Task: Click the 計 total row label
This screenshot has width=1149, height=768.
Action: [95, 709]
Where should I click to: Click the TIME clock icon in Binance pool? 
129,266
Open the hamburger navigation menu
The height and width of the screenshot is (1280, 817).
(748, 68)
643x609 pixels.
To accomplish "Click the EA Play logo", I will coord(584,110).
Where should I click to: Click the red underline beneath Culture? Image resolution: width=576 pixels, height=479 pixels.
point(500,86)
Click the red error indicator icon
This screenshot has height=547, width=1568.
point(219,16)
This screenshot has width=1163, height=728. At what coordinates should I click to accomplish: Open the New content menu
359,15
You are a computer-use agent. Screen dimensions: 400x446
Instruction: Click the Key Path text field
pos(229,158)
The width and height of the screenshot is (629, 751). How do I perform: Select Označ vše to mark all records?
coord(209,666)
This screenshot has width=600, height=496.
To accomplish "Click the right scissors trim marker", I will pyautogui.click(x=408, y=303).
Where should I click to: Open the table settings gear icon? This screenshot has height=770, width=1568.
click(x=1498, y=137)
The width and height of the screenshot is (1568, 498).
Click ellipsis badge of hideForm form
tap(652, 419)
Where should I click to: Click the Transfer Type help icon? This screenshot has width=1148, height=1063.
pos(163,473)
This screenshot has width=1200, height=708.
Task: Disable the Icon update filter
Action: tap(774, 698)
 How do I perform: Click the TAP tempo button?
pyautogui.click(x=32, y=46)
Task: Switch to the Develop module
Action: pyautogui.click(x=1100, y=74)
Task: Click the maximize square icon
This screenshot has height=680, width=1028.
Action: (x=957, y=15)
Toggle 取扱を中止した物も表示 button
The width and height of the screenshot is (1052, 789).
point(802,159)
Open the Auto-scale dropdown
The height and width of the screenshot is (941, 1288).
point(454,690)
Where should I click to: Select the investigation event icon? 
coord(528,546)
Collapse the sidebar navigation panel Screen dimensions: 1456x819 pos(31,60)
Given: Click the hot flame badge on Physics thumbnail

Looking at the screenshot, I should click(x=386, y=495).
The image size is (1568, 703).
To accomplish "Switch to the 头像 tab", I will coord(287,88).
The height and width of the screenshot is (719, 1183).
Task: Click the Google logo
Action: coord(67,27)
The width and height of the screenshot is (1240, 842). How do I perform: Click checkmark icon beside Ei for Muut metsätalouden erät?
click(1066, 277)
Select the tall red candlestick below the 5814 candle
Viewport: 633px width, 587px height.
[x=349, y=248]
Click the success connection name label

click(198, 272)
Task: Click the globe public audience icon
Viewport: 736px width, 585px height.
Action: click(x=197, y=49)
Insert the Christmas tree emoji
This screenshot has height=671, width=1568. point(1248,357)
____
Copy the entire listing above line for line, keeping every character unchanged.

Task: Click the 計 total row label
This screenshot has width=1149, height=768.
Action: [95, 709]
Where should I click to: Click the TIME clock icon in Binance pool? 
129,266
Open the hamburger navigation menu
The height and width of the screenshot is (1280, 817).
(748, 68)
643x609 pixels.
To accomplish "Click the EA Play logo", I will coord(584,110).
Where should I click to: Click the red underline beneath Culture? Image resolution: width=576 pixels, height=479 pixels.
point(500,86)
Click the red error indicator icon
This screenshot has height=547, width=1568.
point(219,16)
This screenshot has width=1163, height=728. At what coordinates should I click to accomplish: Open the New content menu
359,15
You are a computer-use agent. Screen dimensions: 400x446
Instruction: Click the Key Path text field
pos(229,158)
The width and height of the screenshot is (629, 751). How do I perform: Select Označ vše to mark all records?
coord(209,666)
This screenshot has width=600, height=496.
To accomplish "Click the right scissors trim marker", I will pyautogui.click(x=408, y=303).
Where should I click to: Open the table settings gear icon? This screenshot has height=770, width=1568.
click(x=1498, y=137)
The width and height of the screenshot is (1568, 498).
Click ellipsis badge of hideForm form
tap(652, 419)
Where should I click to: Click the Transfer Type help icon? This screenshot has width=1148, height=1063.
pos(163,473)
This screenshot has width=1200, height=708.
Task: Disable the Icon update filter
Action: tap(774, 698)
 How do I perform: Click the TAP tempo button?
pyautogui.click(x=32, y=46)
Task: Switch to the Develop module
Action: pyautogui.click(x=1100, y=74)
Task: Click the maximize square icon
This screenshot has height=680, width=1028.
Action: (x=957, y=15)
Toggle 取扱を中止した物も表示 button
The width and height of the screenshot is (1052, 789).
point(802,159)
Open the Auto-scale dropdown
The height and width of the screenshot is (941, 1288).
point(454,690)
Where should I click to: Select the investigation event icon? 
coord(528,546)
Collapse the sidebar navigation panel Screen dimensions: 1456x819 pos(31,60)
Given: Click the hot flame badge on Physics thumbnail

Looking at the screenshot, I should click(x=386, y=495).
The image size is (1568, 703).
To accomplish "Switch to the 头像 tab", I will coord(287,88).
The height and width of the screenshot is (719, 1183).
Task: Click the Google logo
Action: coord(67,27)
The width and height of the screenshot is (1240, 842). How do I perform: Click checkmark icon beside Ei for Muut metsätalouden erät?
click(1066, 277)
Select the tall red candlestick below the 5814 candle
Viewport: 633px width, 587px height.
[x=349, y=248]
Click the success connection name label

click(198, 272)
Task: Click the globe public audience icon
Viewport: 736px width, 585px height.
Action: click(x=197, y=49)
Insert the Christmas tree emoji
This screenshot has height=671, width=1568. point(1248,357)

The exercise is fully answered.